Of course the game isn't just a sandbox title where you can paint everything just for the fun of it (although we did find ourselves often collecting paint pots and fooling around with colour combinations as if it were just a sandbox title). There are a number of objectives and missions that you must complete to progress from one area to the next, and although they start off fairly basic such as 'paint these buildings red' with a time limit slapped on it, to the point of insanity later on where you'll need to mix colours together, paint different areas different colours, race around touching a series of checkpoints and squash an obscenely large enemies before they ink you to death. Not every single challenge necessarily needs to be completed to progress from stage to stage, as you earn points from painting every object and collecting other tidbits along the way, which means that if a time-based challenge is particularly taxing, you can make up for it in other areas so you can move forward.
We got to experience some more enemies in this play session as well, and can clearly see that there is some good variety in what they are and how they attack. Apart from your basic Inky enemies, There are Inky Jet Bikes which come at you much faster, turrets that shoot large amounts of ink at you if you are targeted by them and some other creepy types of Inky's which latch onto you and suck all the paint out of you. If you do get inked, you'll need to find a water supply of some kind to wash yourself off, because if your paint supply (which represents your 'life' as it were) gets drained down to zero, then that's game over. To kill the different types of Inky's, they'll require a certain amount of your paint supply to crush them; smaller enemies may only take away five or ten of your paint supply, but one of the turrets could require 20 or so, meaning that you have to make sure there is some paint nearby to refill yourself!
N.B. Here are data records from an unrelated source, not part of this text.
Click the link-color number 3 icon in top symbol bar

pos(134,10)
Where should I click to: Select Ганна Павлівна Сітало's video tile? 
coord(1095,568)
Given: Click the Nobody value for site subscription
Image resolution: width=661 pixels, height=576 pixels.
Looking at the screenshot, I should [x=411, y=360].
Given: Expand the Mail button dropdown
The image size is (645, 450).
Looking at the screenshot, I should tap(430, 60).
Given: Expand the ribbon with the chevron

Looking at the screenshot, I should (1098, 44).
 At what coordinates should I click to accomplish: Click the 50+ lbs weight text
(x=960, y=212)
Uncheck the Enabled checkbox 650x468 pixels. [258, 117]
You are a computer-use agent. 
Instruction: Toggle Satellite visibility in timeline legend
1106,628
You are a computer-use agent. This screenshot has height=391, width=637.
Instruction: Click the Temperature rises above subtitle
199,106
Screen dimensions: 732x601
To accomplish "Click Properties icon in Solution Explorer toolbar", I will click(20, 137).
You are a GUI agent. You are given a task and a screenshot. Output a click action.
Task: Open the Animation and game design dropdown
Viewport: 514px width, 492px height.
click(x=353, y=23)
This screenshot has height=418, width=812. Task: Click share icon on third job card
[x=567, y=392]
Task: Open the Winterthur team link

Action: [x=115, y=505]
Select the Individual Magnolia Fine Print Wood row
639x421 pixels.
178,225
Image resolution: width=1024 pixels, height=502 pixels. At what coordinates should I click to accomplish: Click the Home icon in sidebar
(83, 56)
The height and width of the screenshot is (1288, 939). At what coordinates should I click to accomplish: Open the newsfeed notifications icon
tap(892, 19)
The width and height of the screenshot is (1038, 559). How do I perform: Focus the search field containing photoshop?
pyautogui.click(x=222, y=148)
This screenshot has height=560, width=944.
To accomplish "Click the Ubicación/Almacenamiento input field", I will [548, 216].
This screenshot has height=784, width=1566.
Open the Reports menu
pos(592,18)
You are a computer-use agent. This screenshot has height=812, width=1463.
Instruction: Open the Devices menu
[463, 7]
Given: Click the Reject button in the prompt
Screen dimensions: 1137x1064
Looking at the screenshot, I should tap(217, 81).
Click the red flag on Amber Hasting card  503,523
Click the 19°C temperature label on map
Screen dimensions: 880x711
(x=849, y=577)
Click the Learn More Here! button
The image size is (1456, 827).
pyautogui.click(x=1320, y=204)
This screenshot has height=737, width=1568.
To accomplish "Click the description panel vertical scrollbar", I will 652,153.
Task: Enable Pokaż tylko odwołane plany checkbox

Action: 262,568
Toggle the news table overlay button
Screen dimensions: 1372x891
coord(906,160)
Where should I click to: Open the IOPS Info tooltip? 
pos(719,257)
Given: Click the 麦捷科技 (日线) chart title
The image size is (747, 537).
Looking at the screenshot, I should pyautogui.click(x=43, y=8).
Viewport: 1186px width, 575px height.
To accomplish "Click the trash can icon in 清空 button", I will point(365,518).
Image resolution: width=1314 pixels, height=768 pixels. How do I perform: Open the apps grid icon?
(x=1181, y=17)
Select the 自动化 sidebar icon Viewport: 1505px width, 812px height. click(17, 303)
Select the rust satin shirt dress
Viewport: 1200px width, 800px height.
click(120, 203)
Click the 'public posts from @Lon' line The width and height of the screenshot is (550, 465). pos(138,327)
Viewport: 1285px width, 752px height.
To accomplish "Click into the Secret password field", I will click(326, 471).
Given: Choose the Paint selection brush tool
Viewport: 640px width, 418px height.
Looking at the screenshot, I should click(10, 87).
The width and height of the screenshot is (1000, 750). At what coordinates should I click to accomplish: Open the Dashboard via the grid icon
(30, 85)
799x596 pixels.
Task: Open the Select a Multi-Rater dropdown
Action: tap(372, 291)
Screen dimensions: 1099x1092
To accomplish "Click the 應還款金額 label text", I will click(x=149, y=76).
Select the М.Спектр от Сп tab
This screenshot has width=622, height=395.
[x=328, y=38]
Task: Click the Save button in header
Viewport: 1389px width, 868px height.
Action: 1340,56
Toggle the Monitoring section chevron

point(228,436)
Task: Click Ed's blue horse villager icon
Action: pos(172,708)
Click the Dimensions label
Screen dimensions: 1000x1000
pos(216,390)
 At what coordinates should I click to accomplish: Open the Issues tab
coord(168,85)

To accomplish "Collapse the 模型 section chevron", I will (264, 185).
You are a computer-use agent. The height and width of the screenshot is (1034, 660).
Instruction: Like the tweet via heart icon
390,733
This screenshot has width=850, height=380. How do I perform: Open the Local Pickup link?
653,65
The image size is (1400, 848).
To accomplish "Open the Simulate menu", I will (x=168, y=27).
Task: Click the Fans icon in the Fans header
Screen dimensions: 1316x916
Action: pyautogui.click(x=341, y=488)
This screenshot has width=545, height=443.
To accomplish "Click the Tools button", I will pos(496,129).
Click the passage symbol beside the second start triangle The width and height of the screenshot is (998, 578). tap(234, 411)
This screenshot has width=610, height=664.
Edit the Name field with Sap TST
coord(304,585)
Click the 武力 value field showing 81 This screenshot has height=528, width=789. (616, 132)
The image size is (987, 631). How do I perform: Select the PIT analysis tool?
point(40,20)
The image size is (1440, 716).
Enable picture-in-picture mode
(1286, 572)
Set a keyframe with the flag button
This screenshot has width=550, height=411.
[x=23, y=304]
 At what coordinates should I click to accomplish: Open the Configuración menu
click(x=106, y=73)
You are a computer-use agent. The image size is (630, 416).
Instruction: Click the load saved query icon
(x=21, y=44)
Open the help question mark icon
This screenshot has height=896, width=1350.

The one thing that stood out on our second extended play-session with the game since March is that the entire game is coming together with an incredible amount of style and polish. It's one thing for a developer to promise that a game will be stylish and innovative in its core design, but it's another thing entirely to actually pull it off with the finesse and class that Blue Tongue has. de Blob has a charm like no other, with gameplay that bridges any age gap and an addictive quality that makes it tough to put down until every single inch of the screen is painted to your desire; in fact, even then it's hard to stop playing. There aren't many games that have the kind of distinctive personality that we have seen and experienced with de Blob, and we are in heavy anticipation for its September release date.